– В очередной раз, мой друг, ты облажался чуть более, чем полностью, – не мог успокоиться гибкий, как позвоночник, лавочник. – Таким, как ты, всегда невдомёк очевидные, просто азбучные, истины. Разве в состоянии кто-нибудь появиться в волчьем угле наобум, в обход времени, да ещё и как ты изволил выразиться, «просто так»? Ты внимательнее-то к нему приглядись… Сердце храброе – сразу видно. Воля несгибаемая, яко дамасская сталь. Разум чист, как горный хрусталь неподдельный, а рука быстра, точно стрела индейца… И, по-твоему, такого написали до кучи? Нет, дружище, всё не так просто, как кажется. Не удивлюсь, если выяснится, что этот щеголь с самим чернокнижником и его лиходеями шашни водит да замыслы тёмные венчает… А может и наоборот: тайным агентом в жандармерии числится… Всякое может быть ибо, быть может, всякое.

– Да успокойтесь вы оба, – неожиданно встрял писатель. Во время всей перебранки писатель лихорадочно соображал, что бы такое ответить и вот, наконец, выдал: – Флористом меня сочинили на мою беду. Цветочки всякие по призванию должен выращивать, кустики подстригать… А мозолей оттого и нет, потому как подобно вам очнулся в глухой тайге. Вот, хожу теперь, полянку какую высматриваю.

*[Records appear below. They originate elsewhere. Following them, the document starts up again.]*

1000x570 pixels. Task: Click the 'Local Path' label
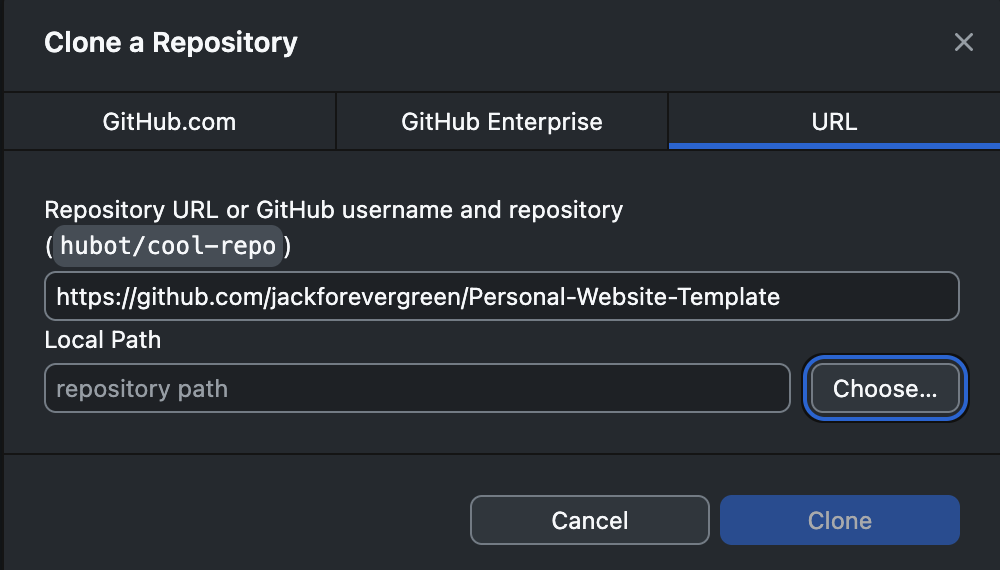click(x=103, y=339)
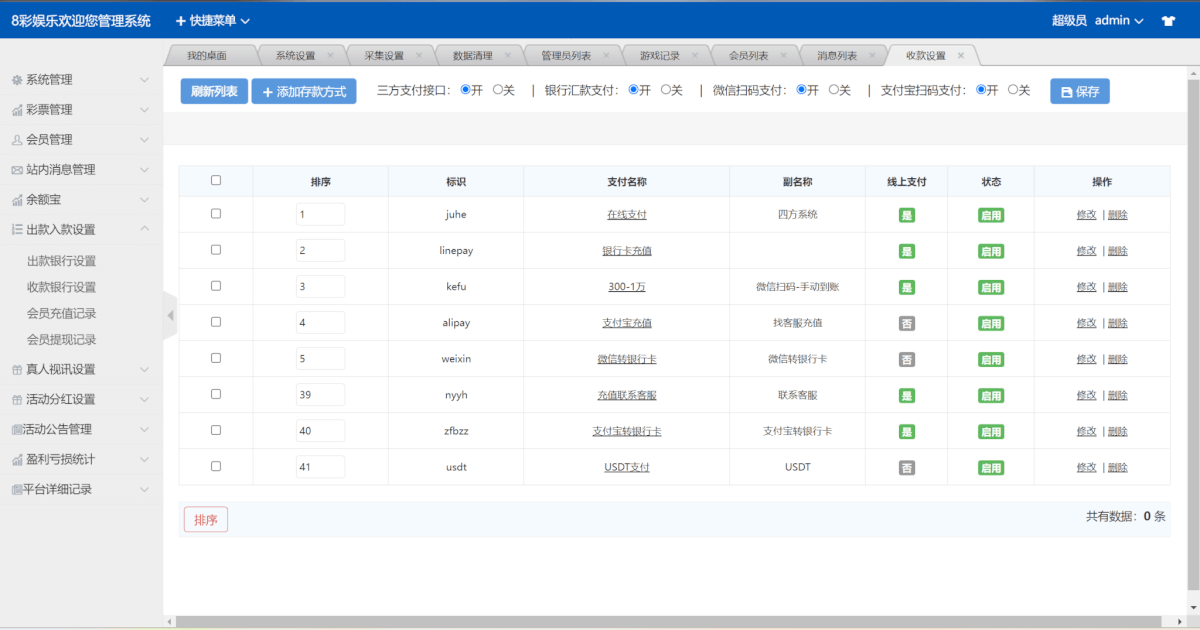Click the 站内消息管理 envelope icon
Image resolution: width=1200 pixels, height=630 pixels.
[x=16, y=170]
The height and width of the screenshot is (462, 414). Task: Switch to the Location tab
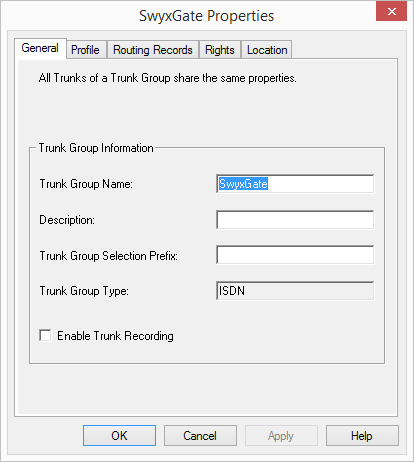pyautogui.click(x=267, y=50)
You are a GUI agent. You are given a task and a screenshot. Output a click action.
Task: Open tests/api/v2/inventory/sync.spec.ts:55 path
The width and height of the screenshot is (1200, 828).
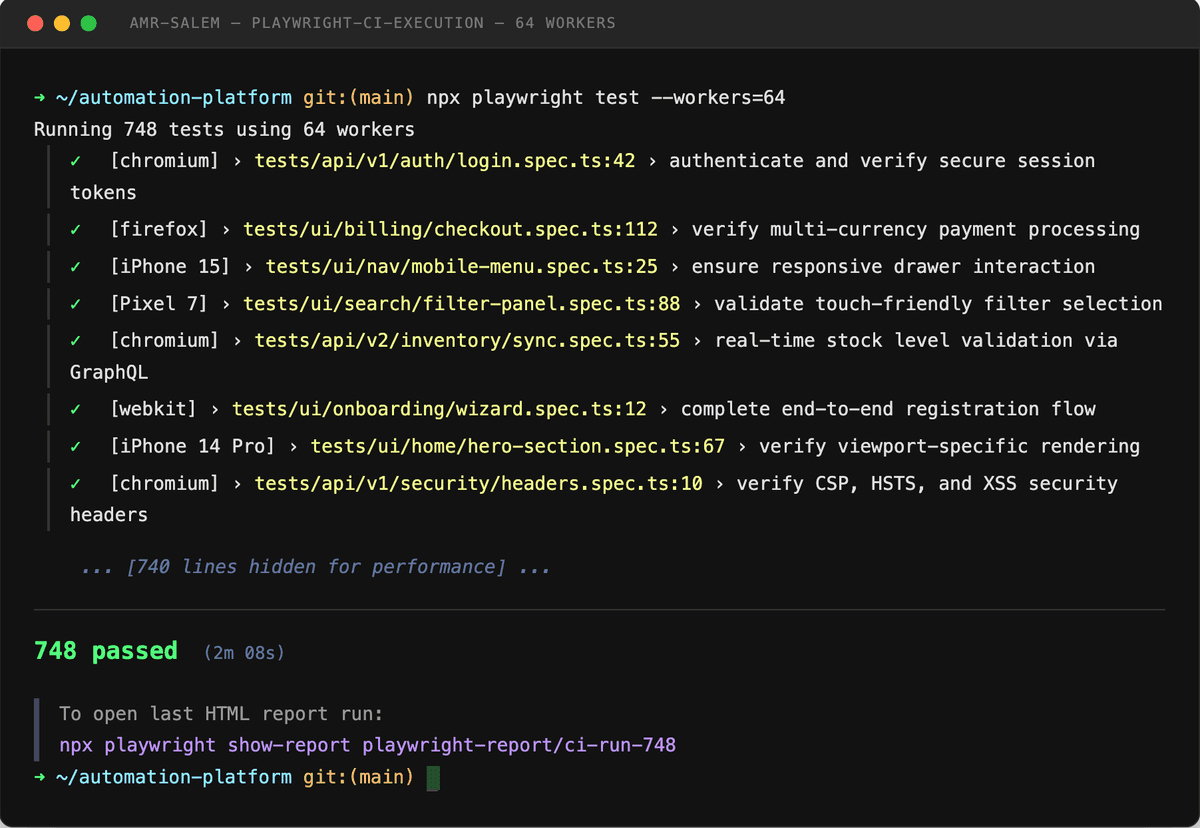[467, 341]
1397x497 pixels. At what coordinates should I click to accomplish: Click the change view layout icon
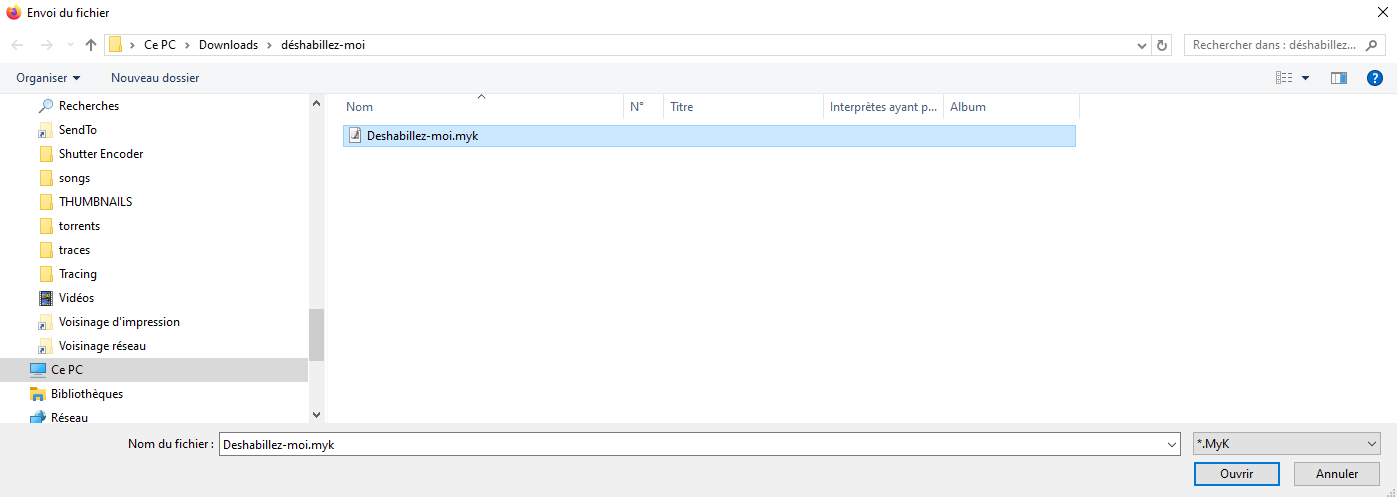[x=1284, y=78]
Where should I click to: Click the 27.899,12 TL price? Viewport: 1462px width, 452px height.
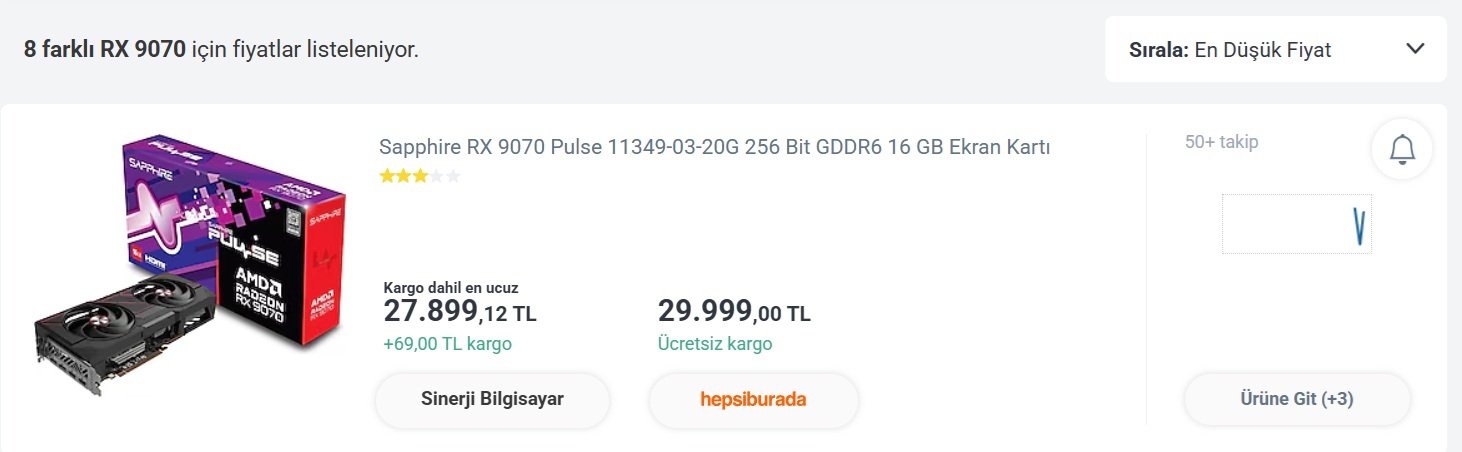pos(459,312)
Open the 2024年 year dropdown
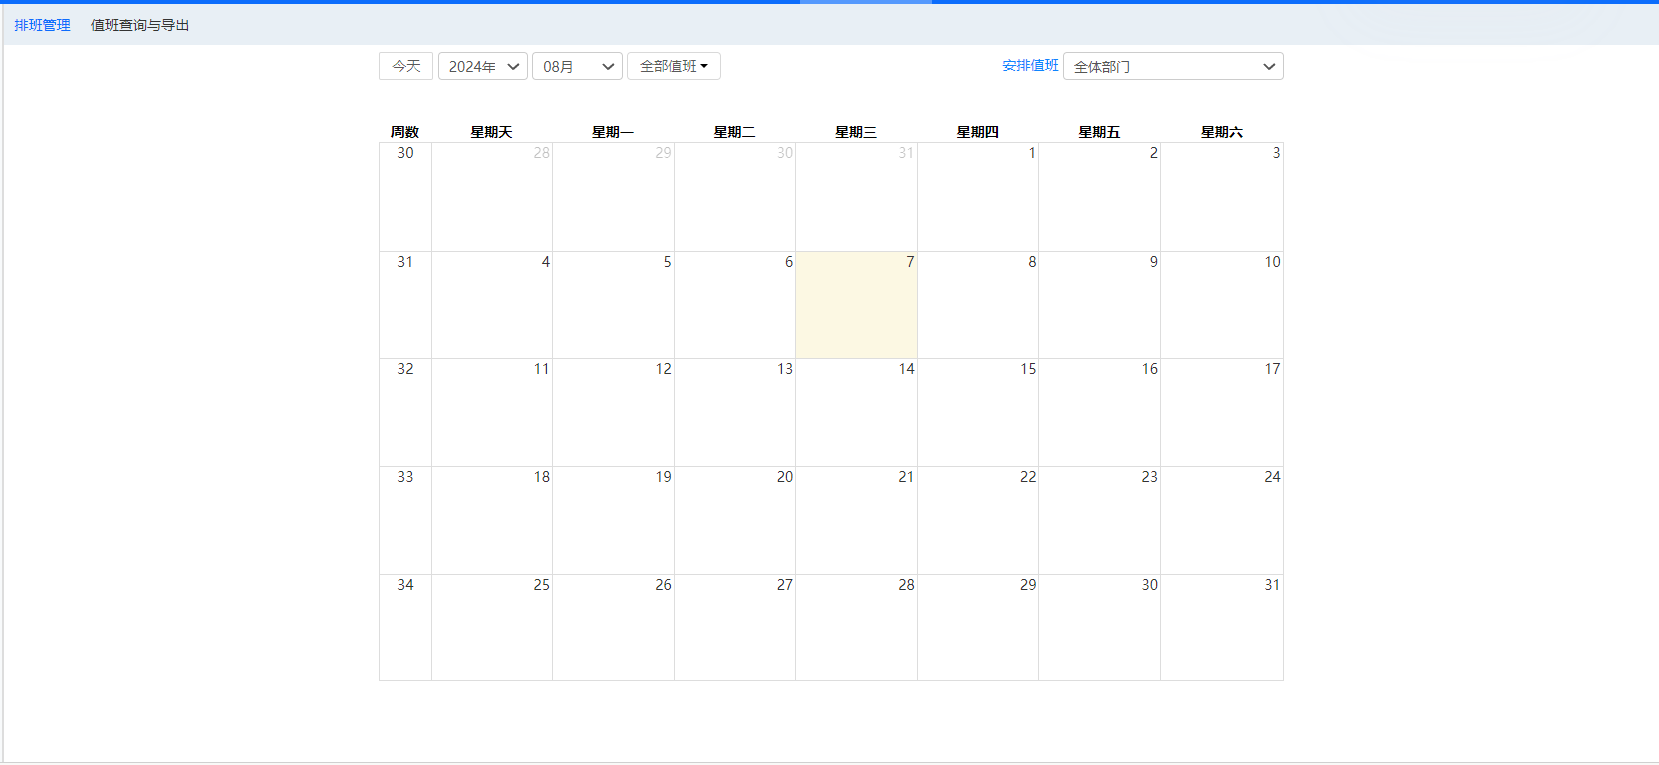Viewport: 1659px width, 765px height. [483, 66]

На полянках ведь тоже цветочки имеются. Может хоть за ними поухаживать приведётся…

– Ни единому слову не верю! – затряс своим кочаном вправо-влево бакалейщик.

– Ты мне порядком надоел, – возмущался солдатик. – Меня месяц проверял, теперь к этому бедолаге полгода цепляться будешь…

– Если кому-то нравится, что его водят за нос, то могу и помолчать, – надулся бакалейщик.

С бакалейщиком вообще происходила какая-то неразбериха. Если с остальными писателю рано или поздно становилось ясно, кто они такие и откуда взялись, то по бакалейщику сознание упрямо молчало. Как если бы никогда о таком писатель не слыхивал и думать не думал. Местами казалось, эхолотами своими бакалейщик за версту улавливает малейшие вибрации вранья, а хитрыми глазками сквозь грудную клетку видит учащённое сердцебиение. Шутки ради решил писатель проверить свою догадку. Тихо-тихо, себе под нос шепнул: «Бакалейщик – дурак!» А сам при этом пристально глядел на объект эксперимента. О чёрт! Чётко заметил писатель, как во время произнесения фразы, одно правое блюдце бакалейщика напряглось и, дрогнув, ещё сильнее поворотилось в сторону шептавшего. Глазки опосля ругательства на свою персону у обозванного тут же принялись наливаться кровушкой, отчего стали ещё ехиднее. Со всей уверенностью констатировал для себя писатель непреложный факт – эксперимент удался!


* * *

По полю, заснеженному спелым хлопком, причудливо петляла набитая телегами и всякими повозками дорожка. В одну сторону широкое поле протянулось до самого горизонта, по другую сторону где-то вдалеке плавно перетекало в маковые посевы, отчего ярким контрастом переходило с белого цвета на красно-фиолетовый. До маковой части было около трёх вёрст, а солнышко в зените раскалилось так, что хоть ложись и помирай. И ни единого намёка на тенёк, ни единого позывного сигнала от дающего прохладу ветерка. Красота и муки – два в одном. Только совсем далеко, там, где заканчивались покрывала снотворного мака, являющегося атрибутом самих Гипноса и Нюкты, едва различались верхушки первых редких колков. В направлении спасительной тени по дорожке двигалась интересная троица. Троица отнюдь не собранная призывом «Третьим будешь?», а совсем иного плана… Можно конечно предположить, что встретились три одиночества – ни имени, ни отчества, но и это будет неверным предположением.